=== WORK INSTRUCTION ===
Output the data that follows exactly, line for line.

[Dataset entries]
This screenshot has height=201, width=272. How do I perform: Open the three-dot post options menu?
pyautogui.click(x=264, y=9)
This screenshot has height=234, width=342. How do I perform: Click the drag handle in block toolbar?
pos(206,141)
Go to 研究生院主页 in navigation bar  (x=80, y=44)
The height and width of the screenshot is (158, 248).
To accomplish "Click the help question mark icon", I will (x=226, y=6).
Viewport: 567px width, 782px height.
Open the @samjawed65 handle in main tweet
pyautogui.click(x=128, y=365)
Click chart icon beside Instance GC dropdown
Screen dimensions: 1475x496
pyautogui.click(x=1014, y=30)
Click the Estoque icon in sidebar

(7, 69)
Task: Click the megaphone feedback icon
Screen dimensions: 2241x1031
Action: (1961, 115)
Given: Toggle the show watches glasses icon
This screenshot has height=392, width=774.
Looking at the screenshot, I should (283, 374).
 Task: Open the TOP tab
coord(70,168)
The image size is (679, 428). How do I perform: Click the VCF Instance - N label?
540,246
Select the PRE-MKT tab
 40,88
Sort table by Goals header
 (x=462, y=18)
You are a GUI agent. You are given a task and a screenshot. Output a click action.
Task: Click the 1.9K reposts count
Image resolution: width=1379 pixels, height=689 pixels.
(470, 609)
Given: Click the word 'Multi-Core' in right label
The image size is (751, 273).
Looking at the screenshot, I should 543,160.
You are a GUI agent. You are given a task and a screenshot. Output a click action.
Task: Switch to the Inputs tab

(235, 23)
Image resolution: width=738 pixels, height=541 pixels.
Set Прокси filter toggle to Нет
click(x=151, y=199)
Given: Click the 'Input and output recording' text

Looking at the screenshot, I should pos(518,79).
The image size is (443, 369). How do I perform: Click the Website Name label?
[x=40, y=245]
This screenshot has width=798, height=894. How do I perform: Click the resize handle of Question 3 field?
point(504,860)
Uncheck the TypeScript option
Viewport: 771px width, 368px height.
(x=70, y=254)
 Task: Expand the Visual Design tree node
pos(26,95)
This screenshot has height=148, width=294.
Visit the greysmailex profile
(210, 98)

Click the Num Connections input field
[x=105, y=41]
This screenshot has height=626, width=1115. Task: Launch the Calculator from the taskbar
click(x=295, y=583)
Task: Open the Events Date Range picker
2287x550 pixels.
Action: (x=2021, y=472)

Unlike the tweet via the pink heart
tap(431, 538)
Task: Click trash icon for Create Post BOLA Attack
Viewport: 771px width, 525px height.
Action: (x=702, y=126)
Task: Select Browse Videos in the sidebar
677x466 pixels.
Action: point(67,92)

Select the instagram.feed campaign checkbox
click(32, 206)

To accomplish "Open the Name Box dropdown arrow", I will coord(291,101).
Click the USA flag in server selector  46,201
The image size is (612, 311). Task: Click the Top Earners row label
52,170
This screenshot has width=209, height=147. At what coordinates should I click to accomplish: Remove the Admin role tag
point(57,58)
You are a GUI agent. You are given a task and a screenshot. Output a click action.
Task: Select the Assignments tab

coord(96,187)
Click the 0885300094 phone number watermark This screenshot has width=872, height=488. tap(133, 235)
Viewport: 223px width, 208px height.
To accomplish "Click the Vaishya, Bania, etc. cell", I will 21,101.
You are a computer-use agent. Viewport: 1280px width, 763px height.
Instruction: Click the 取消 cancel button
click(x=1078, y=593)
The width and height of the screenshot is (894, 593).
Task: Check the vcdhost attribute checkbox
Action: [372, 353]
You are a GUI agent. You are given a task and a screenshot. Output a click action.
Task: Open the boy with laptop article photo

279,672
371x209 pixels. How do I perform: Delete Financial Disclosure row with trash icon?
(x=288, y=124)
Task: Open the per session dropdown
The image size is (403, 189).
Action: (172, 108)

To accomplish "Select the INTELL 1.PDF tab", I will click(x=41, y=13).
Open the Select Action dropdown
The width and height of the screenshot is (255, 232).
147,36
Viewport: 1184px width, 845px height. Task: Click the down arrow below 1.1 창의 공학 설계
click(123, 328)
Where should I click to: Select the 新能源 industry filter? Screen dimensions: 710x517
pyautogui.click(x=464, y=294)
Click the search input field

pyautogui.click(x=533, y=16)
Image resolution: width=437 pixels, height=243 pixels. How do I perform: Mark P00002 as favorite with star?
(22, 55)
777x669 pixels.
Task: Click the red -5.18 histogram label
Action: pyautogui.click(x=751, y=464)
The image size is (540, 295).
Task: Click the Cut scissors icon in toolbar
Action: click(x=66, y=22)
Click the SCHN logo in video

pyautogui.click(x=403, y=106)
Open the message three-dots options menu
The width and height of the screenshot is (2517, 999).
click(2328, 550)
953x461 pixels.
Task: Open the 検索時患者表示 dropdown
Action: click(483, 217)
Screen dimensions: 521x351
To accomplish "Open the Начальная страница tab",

=== TASK SOLUTION ===
This screenshot has height=201, width=272. How do I perform: Open the three-dot post options menu?
pyautogui.click(x=264, y=9)
This screenshot has height=234, width=342. How do I perform: Click the drag handle in block toolbar?
pos(206,141)
Go to 研究生院主页 in navigation bar  (x=80, y=44)
The height and width of the screenshot is (158, 248).
To accomplish "Click the help question mark icon", I will (x=226, y=6).
Viewport: 567px width, 782px height.
Open the @samjawed65 handle in main tweet
pyautogui.click(x=128, y=365)
Click chart icon beside Instance GC dropdown
Screen dimensions: 1475x496
pyautogui.click(x=1014, y=30)
Click the Estoque icon in sidebar

(7, 69)
Task: Click the megaphone feedback icon
Screen dimensions: 2241x1031
Action: (1961, 115)
Given: Toggle the show watches glasses icon
This screenshot has height=392, width=774.
Looking at the screenshot, I should (283, 374).
 Task: Open the TOP tab
coord(70,168)
The image size is (679, 428). How do I perform: Click the VCF Instance - N label?
540,246
Select the PRE-MKT tab
 40,88
Sort table by Goals header
 (x=462, y=18)
You are a GUI agent. You are given a task and a screenshot. Output a click action.
Task: Click the 1.9K reposts count
Image resolution: width=1379 pixels, height=689 pixels.
(470, 609)
Given: Click the word 'Multi-Core' in right label
The image size is (751, 273).
Looking at the screenshot, I should 543,160.
You are a GUI agent. You are given a task and a screenshot. Output a click action.
Task: Switch to the Inputs tab

(235, 23)
Image resolution: width=738 pixels, height=541 pixels.
Set Прокси filter toggle to Нет
click(x=151, y=199)
Given: Click the 'Input and output recording' text

Looking at the screenshot, I should pos(518,79).
The image size is (443, 369). How do I perform: Click the Website Name label?
[x=40, y=245]
This screenshot has width=798, height=894. How do I perform: Click the resize handle of Question 3 field?
point(504,860)
Uncheck the TypeScript option
Viewport: 771px width, 368px height.
(x=70, y=254)
 Task: Expand the Visual Design tree node
pos(26,95)
This screenshot has height=148, width=294.
Visit the greysmailex profile
(210, 98)

Click the Num Connections input field
[x=105, y=41]
This screenshot has height=626, width=1115. Task: Launch the Calculator from the taskbar
click(x=295, y=583)
Task: Open the Events Date Range picker
2287x550 pixels.
Action: (x=2021, y=472)

Unlike the tweet via the pink heart
tap(431, 538)
Task: Click trash icon for Create Post BOLA Attack
Viewport: 771px width, 525px height.
Action: (x=702, y=126)
Task: Select Browse Videos in the sidebar
677x466 pixels.
Action: point(67,92)

Select the instagram.feed campaign checkbox
click(32, 206)

To accomplish "Open the Name Box dropdown arrow", I will coord(291,101).
Click the USA flag in server selector  46,201
The image size is (612, 311). Task: Click the Top Earners row label
52,170
This screenshot has width=209, height=147. At what coordinates should I click to accomplish: Remove the Admin role tag
point(57,58)
You are a GUI agent. You are given a task and a screenshot. Output a click action.
Task: Select the Assignments tab

coord(96,187)
Click the 0885300094 phone number watermark This screenshot has width=872, height=488. tap(133, 235)
Viewport: 223px width, 208px height.
To accomplish "Click the Vaishya, Bania, etc. cell", I will 21,101.
You are a computer-use agent. Viewport: 1280px width, 763px height.
Instruction: Click the 取消 cancel button
click(x=1078, y=593)
The width and height of the screenshot is (894, 593).
Task: Check the vcdhost attribute checkbox
Action: [372, 353]
You are a GUI agent. You are given a task and a screenshot. Output a click action.
Task: Open the boy with laptop article photo

279,672
371x209 pixels. How do I perform: Delete Financial Disclosure row with trash icon?
(x=288, y=124)
Task: Open the per session dropdown
The image size is (403, 189).
Action: (172, 108)

To accomplish "Select the INTELL 1.PDF tab", I will click(x=41, y=13).
Open the Select Action dropdown
The width and height of the screenshot is (255, 232).
147,36
Viewport: 1184px width, 845px height. Task: Click the down arrow below 1.1 창의 공학 설계
click(123, 328)
Where should I click to: Select the 新能源 industry filter? Screen dimensions: 710x517
pyautogui.click(x=464, y=294)
Click the search input field

pyautogui.click(x=533, y=16)
Image resolution: width=437 pixels, height=243 pixels. How do I perform: Mark P00002 as favorite with star?
(22, 55)
777x669 pixels.
Task: Click the red -5.18 histogram label
Action: pyautogui.click(x=751, y=464)
The image size is (540, 295).
Task: Click the Cut scissors icon in toolbar
Action: click(x=66, y=22)
Click the SCHN logo in video

pyautogui.click(x=403, y=106)
Open the message three-dots options menu
The width and height of the screenshot is (2517, 999).
click(2328, 550)
953x461 pixels.
Task: Open the 検索時患者表示 dropdown
Action: click(483, 217)
Screen dimensions: 521x351
To accomplish "Open the Начальная страница tab",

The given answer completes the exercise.